Terri Crawford, formerly billed as Terry Crawford, is a Canadian musician, most noted as a two-time Juno Award nominee for Most Promising Female Vocalist at the Juno Awards of 1982 and the Juno Awards of 1983.

==Background==
Originally from Montreal, Quebec, she moved with her family at age 12 to Winnipeg, Manitoba, where she met her husband and musical collaborator Rick Johnson in high school. They formed the Terry Crawford Band, with Crawford on vocals and Johnson on guitar, in 1971 before marrying in 1975.

Crawford and Johnson moved to the Greater Toronto Area in 1979, settling at first in Oshawa. The couple remained the core of the Terry Crawford Band, although the supporting lineup changed at this time.

==Musical career==
The Terry Crawford Band released their self-titled debut album on RCA Records in 1980.
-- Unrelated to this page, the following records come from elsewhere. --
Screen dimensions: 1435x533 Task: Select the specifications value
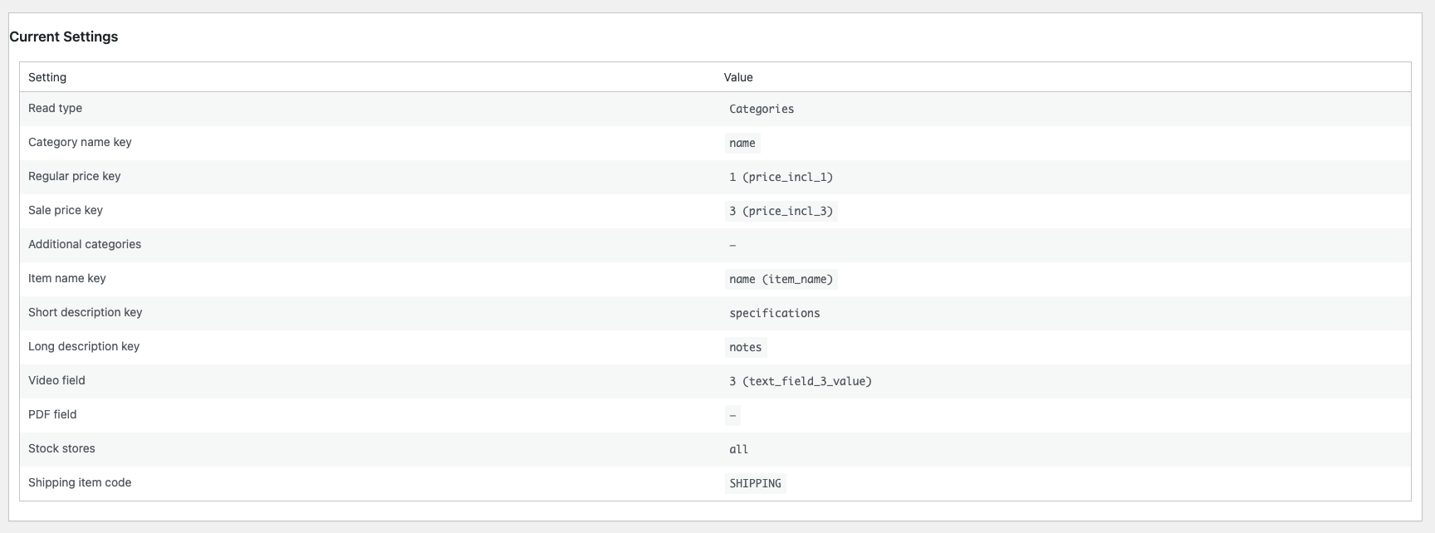click(775, 313)
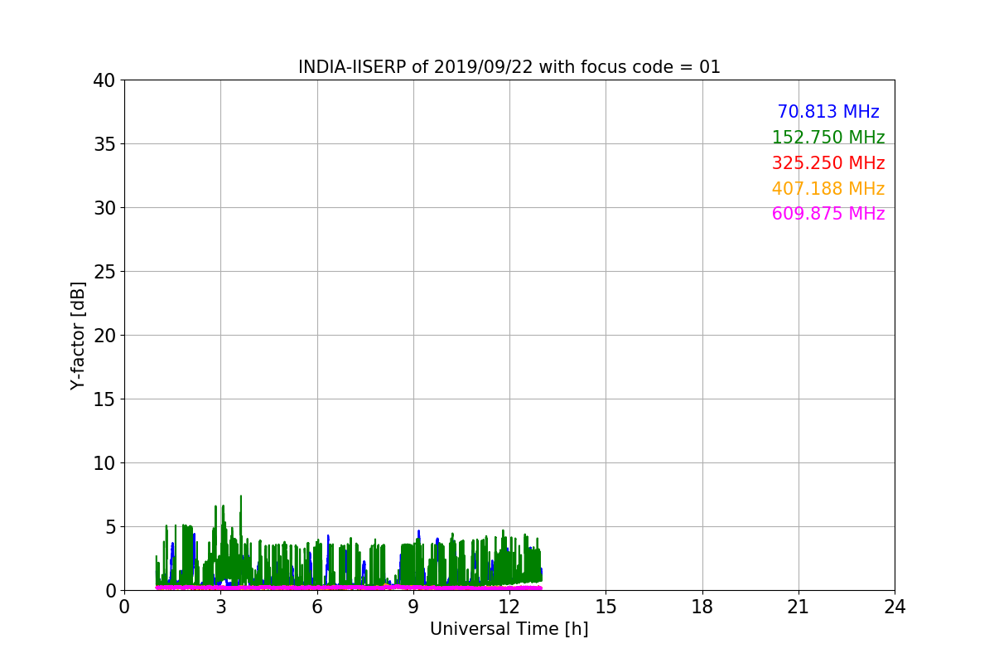Click the plot title INDIA-IISERP text
Screen dimensions: 994x663
[509, 67]
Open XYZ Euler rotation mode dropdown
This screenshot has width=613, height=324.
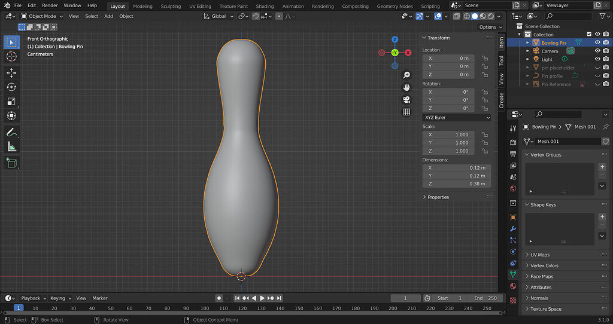(x=457, y=118)
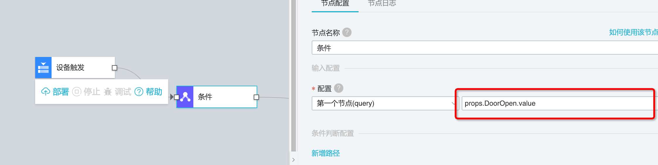658x165 pixels.
Task: Click help icon beside 节点名称
Action: click(347, 32)
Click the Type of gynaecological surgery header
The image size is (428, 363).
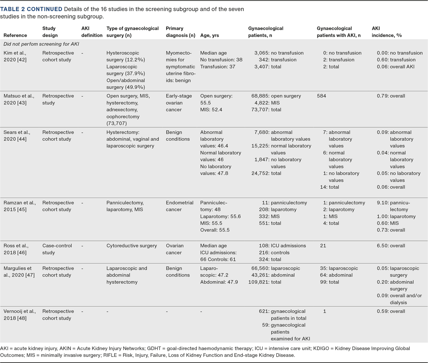132,32
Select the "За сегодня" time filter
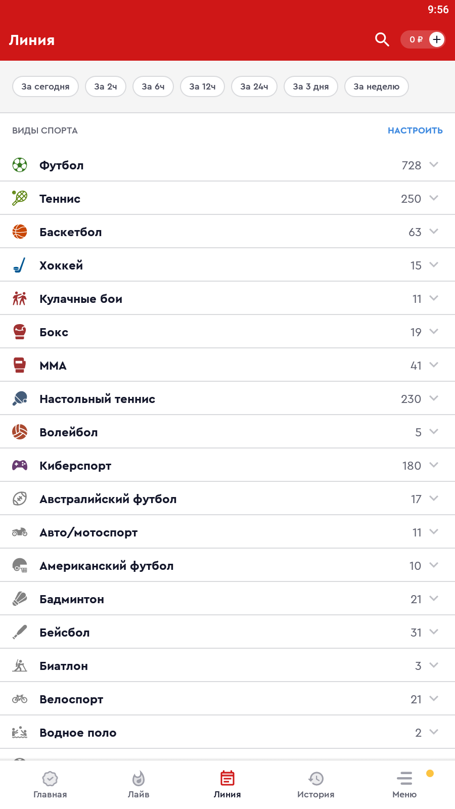The height and width of the screenshot is (809, 455). pyautogui.click(x=46, y=86)
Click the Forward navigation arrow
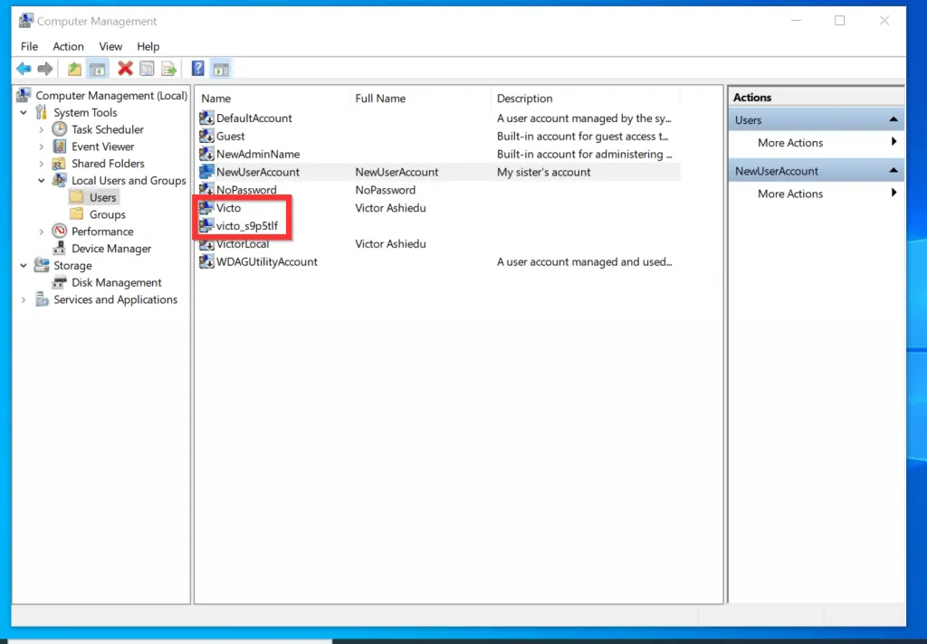This screenshot has width=927, height=644. (43, 68)
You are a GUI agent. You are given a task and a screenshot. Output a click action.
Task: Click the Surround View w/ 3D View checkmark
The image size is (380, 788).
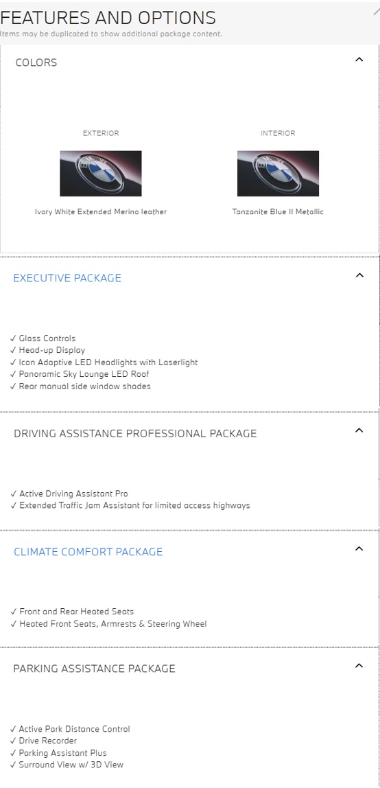[x=13, y=765]
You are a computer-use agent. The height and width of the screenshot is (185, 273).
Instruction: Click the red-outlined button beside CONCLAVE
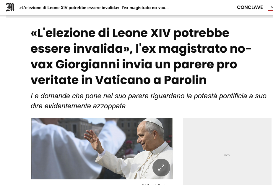click(270, 7)
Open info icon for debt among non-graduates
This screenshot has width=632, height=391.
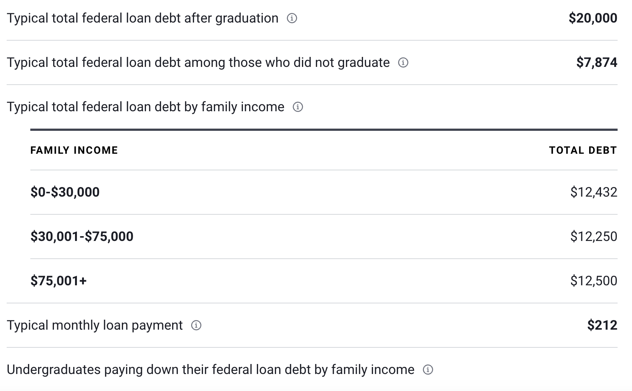(403, 62)
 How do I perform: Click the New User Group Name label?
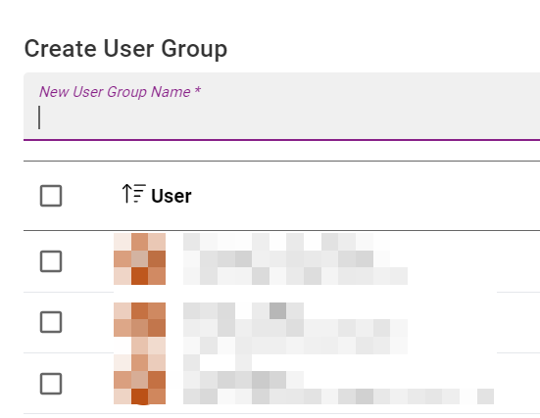point(120,92)
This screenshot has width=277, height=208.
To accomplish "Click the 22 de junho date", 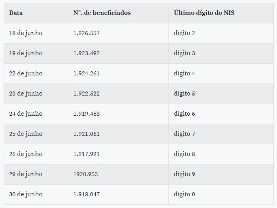I will click(26, 73).
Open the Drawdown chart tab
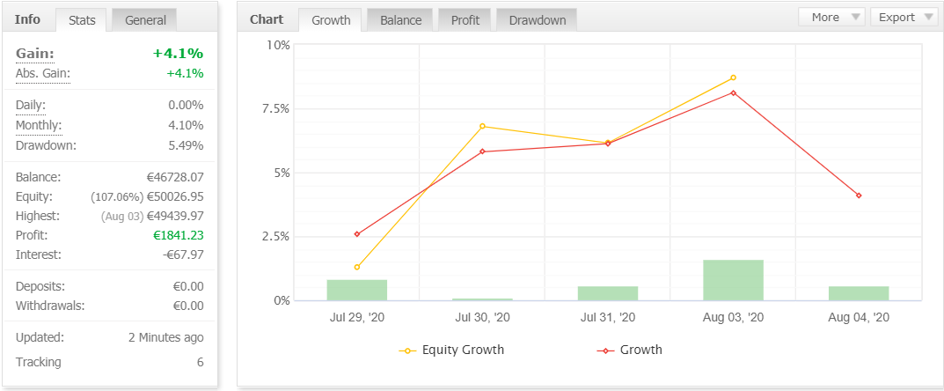The width and height of the screenshot is (944, 391). click(537, 20)
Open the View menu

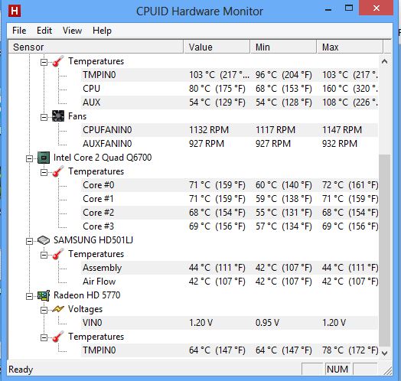73,31
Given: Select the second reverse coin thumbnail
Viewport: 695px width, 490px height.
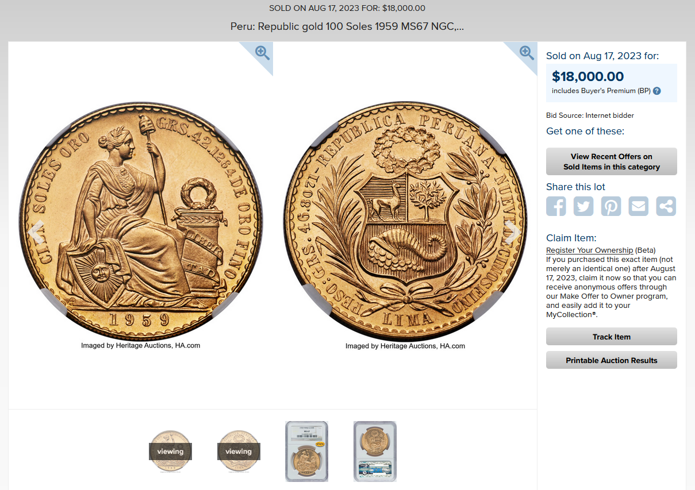Looking at the screenshot, I should [x=239, y=452].
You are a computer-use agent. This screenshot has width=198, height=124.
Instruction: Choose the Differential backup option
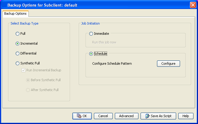click(17, 53)
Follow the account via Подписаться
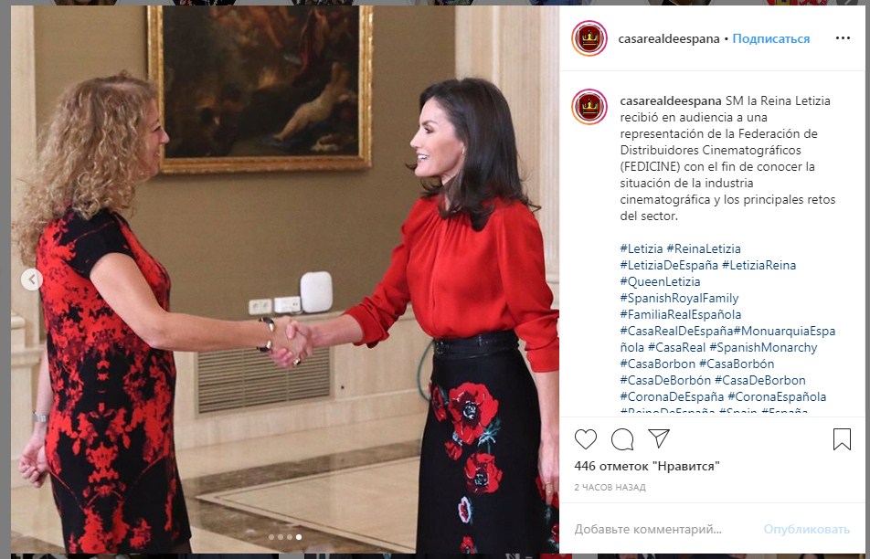Viewport: 870px width, 559px height. tap(770, 38)
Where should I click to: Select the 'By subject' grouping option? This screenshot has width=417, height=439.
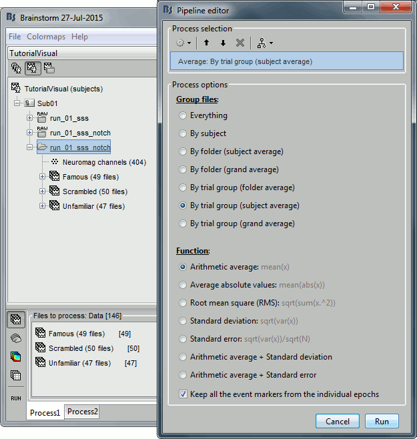[183, 133]
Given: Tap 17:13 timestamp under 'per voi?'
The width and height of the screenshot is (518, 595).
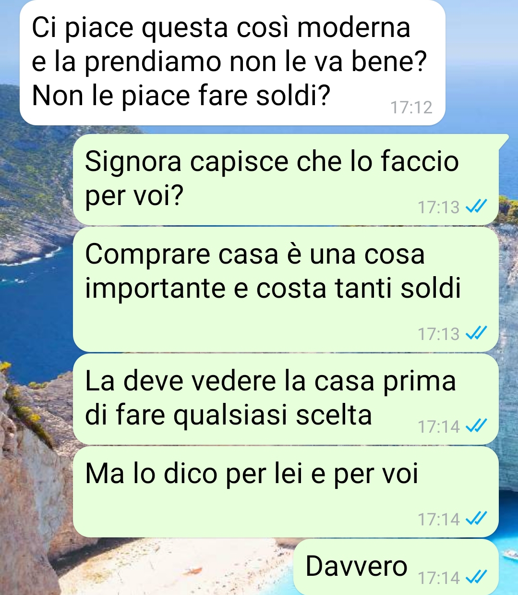Looking at the screenshot, I should (438, 207).
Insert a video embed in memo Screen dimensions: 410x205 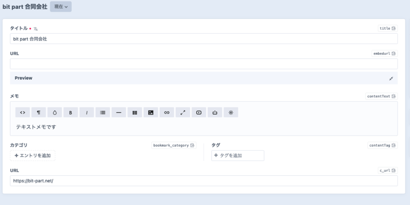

The album Good Girl Gone Bad followed in 1982; although Crawford was now billed as a solo artist, her supporting musicians still included the same band lineup from the 1980 album. She followed up with the album Virgin Heart in 1983; this album included "One Time for Old Times", a song written by Gary O' which was Crawford's biggest hit in Canada and would later become a hit in the United States for the band .38 Special. In this era, Crawford earned the tag "Canada's Sexiest Female Rocker" in a music magazine's reader poll, although she herself disputed the characterization on the grounds that "I don't think I've done anything to earn it."

Crawford then moved to Attic Records for the 1986 album Total Loss of Control, which featured the singles "I'll Be Back" and "First Step". Crawford and Johnson retired the band in 1988 to concentrate on raising their family, although Crawford continued to do jingle and voice-over work in television and radio, the couple performed some shows with the cover band The Retro Rockets, and they recorded and toured behind several albums of children's music as Terri & Rick; this activity in turn led Johnson into politics, beginning on the local school board and culminating in his election to the Legislative Assembly of Ontario in 2009.

In 1989 songwriters Fred Mollin and Stan Meissner hired her to sing on the song "Broken Dream" which was used in the Vancouver based horror film Friday the 13th Part VIII: Jason Takes Manhattan. The song was not released for 32 years, having only appeared in the film as one of the tracks actress Saffron Henderson's character "J.J." jams along to on her electric guitar, the other being an instrumental. Despite never being released the song remained popular among Friday the 13th fans. Meissner responded to a fan query where he claimed that no complete versions of the songs were made as they were never intended for release outside the film. However, in 2021, the song was included on La-La-Land Records’ release of the film’s soundtrack which revealed a previously unheard chorus and lead guitar parts.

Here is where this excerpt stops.